_APPLY WHAT YOU READ_:
[a] Can you duplicate the baseball passage between "Failures in the" and "in an experiment.", inclusive?
[b] Does the baseball passage agree with each of these statements? (i) The throwing motion moves from the upper limbs to the lower limbs. (ii) Too many throws can lead to a rotator cuff tear. (iii) Ten left-handed college batters took part in an experiment. Answer yes or no for each, and quote the words that decide it.
[c] How would you resume the baseball passage after its final sentence?

_EXCERPT TO READ_:
Segment Open
Baseball is a game of tabulation and tracking. While baseball has a long and storied history of analyzing performance, it was not until recent history that analytical approaches have been applied to the medical and physical aspects of baseball.

In today's game, at every level, baseball players are tracked for factors beyond wins and losses, to help maintain player health, or in an attempt to improve performance.

Essential Topics in Baseball: From Performance Analysis to Injury Prevention explores the future of baseball monitoring in the context of being able to handle, interpret, and extrapolate predictions from the masses of data being collected.

In baseball, the throwing motion consists of a sequence of movements from the lower limbs to the upper limbs through the trunk.

Failures in the sequence of movements can place an excess load on the upper arm and causes various disorders, the main causes being a high number of throws and inadequate throwing form.

Too many throws will cause medial collateral ligament injury of the elbow and rotator cuff tear and periarthritis of the shoulder.

As such, the authors aim to determine whether upper extremity strength is predictive of injury, how upper extremity strength can be reliably and practically tested in the clinic, and whether or not strengthening programs will have an effect on upper extremity strength ratios, as well as compare and contrast current throwing programs found in the literature.

Additionally, ten right-handed college baseball batters participated in an experiment.
Segment Closed
[Dataset entries]
Segment Open
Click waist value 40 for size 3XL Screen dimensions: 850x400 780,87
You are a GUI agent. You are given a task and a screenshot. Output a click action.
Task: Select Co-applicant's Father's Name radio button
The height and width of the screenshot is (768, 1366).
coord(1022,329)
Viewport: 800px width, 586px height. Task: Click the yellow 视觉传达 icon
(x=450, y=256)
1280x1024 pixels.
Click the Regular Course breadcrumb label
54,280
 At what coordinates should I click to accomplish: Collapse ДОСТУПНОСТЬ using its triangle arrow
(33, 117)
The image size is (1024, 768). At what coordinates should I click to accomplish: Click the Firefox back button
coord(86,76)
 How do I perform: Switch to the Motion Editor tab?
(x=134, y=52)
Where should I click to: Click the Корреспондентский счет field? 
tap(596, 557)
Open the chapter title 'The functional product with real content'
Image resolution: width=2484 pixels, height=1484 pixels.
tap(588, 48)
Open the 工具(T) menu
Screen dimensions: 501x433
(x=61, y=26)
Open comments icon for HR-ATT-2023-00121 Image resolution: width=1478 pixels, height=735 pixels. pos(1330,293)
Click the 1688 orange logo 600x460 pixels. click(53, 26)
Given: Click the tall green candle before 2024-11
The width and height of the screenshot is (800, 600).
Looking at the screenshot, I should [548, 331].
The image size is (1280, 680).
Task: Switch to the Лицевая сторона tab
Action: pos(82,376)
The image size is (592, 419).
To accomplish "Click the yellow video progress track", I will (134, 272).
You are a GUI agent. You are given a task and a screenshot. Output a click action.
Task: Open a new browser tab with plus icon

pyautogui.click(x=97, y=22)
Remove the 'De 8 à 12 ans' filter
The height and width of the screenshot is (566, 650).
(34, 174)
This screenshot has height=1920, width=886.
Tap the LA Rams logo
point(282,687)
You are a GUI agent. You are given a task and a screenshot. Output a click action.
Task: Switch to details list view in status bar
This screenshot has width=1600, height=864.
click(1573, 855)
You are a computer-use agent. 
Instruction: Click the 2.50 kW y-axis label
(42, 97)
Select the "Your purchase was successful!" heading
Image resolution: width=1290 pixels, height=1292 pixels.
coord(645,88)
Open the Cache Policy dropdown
Segment Closed
_ANSWERS BY ITEM_:
[a]
Failures in the sequence of movements can place an excess load on the upper arm and causes various disorders, the main causes being a high number of throws and inadequate throwing form.

Too many throws will cause medial collateral ligament injury of the elbow and rotator cuff tear and periarthritis of the shoulder.

As such, the authors aim to determine whether upper extremity strength is predictive of injury, how upper extremity strength can be reliably and practically tested in the clinic, and whether or not strengthening programs will have an effect on upper extremity strength ratios, as well as compare and contrast current throwing programs found in the literature.

Additionally, ten right-handed college baseball batters participated in an experiment.

[b]
(i) No: "a sequence of movements from the lower limbs to the upper limbs through the trunk."
(ii) Yes: "Too many throws will cause medial collateral ligament injury of the elbow and rotator cuff tear and periarthritis of the shoulder."
(iii) No: "ten right-handed college baseball batters participated in an experiment."

[c]
They swung a bat towards five imaginary impact locations of different heights and lateral positions in the strike zone.

They also hit a ball mounted on a tee stand placed in the strike zone which corresponded to the same five locations.

The process was repeated seven times for each location, all of which were randomly assigned.

Movements of the bat and ball were captured by an optical motion capture system at 250 Hz and 3-dimensional coordinates of the bat and ball were calculated.

The freely available Statcast Trackman data provides continuous location coordinates for individual pitches using Doppler radar.

This detailed spatial information can be employed to visualize a batter's ability across regions in and around the strike zone.

As such, the authors summarize classical geostatistical methodology and show how it can be applied to real data.

In another study, the authors explore hitting a stable ball mounted on a tee stand, rather than hitting a flying ball, to focus on the importance of vision in executing a batter's prepared or preplanned hitting movement for an impact location.

This is achieved by eliminating the necessity of processing visual information regarding the ball's flight to predict the time and location of the pitch's arrival and modulate the movement with respect to the flight of the pitch.

The closing chapter examines the long history of tobacco use in baseball that dates back to the 19th century and the creation of the sport.

Athletes and coaches initially used spit tobacco as a way to keep their mouths moist during dusty games and to alter the baseball to improve grip and break.